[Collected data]
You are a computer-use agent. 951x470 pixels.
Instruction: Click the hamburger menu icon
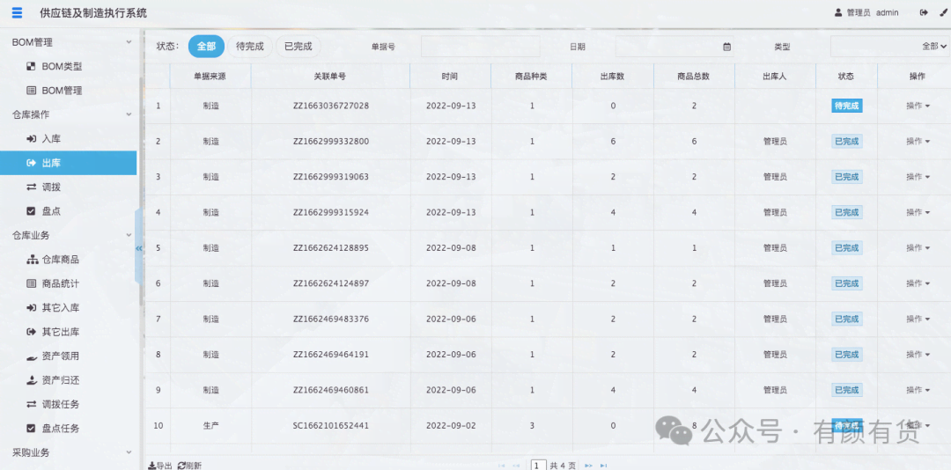17,13
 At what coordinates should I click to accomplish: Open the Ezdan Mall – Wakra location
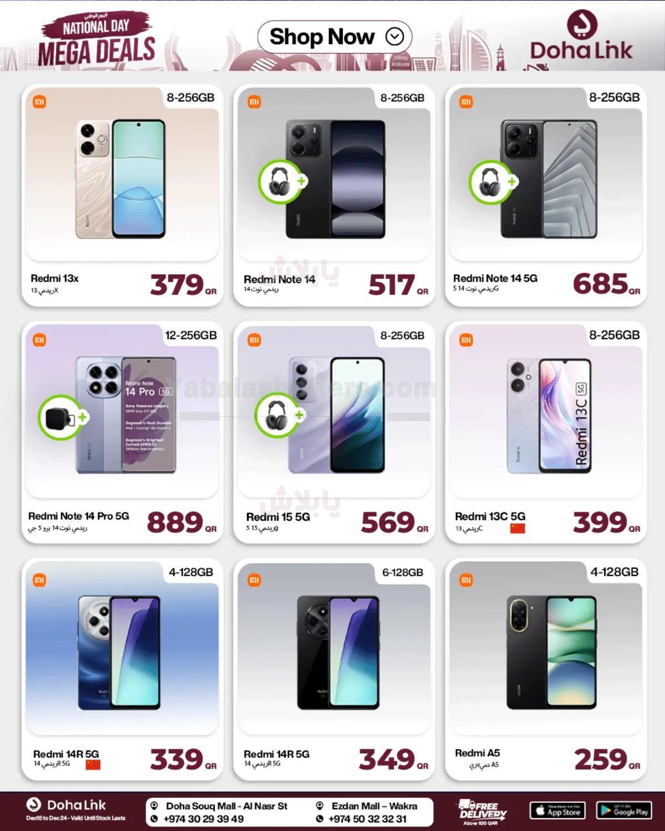click(x=375, y=806)
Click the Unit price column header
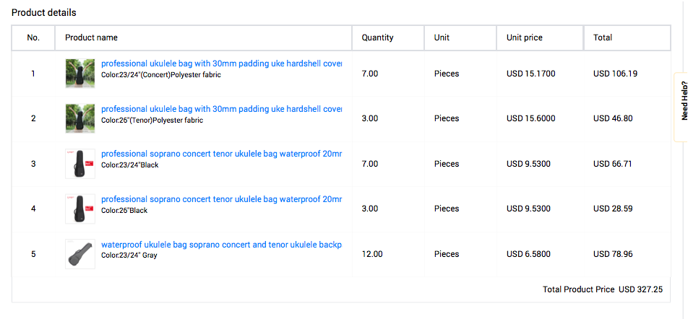Screen dimensions: 688x319 (x=525, y=38)
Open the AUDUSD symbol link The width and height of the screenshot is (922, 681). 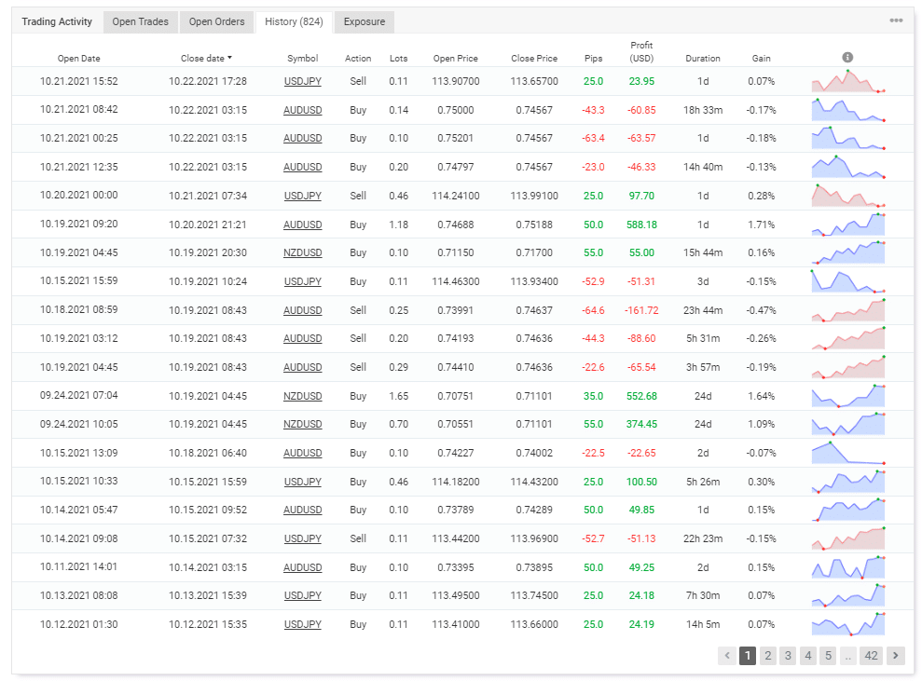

• Exercise instructions:
The records above need to be given again exactly. Omit the pictures.

• Task result:
You are a computer-use agent. 951x470 pixels.
Instruction: Click the hamburger menu icon
17,13
 At what coordinates should I click to accomplish: Open the Ezdan Mall – Wakra location
click(x=375, y=806)
Click the Unit price column header
Screen dimensions: 688x319 (x=525, y=38)
Open the AUDUSD symbol link The width and height of the screenshot is (922, 681). 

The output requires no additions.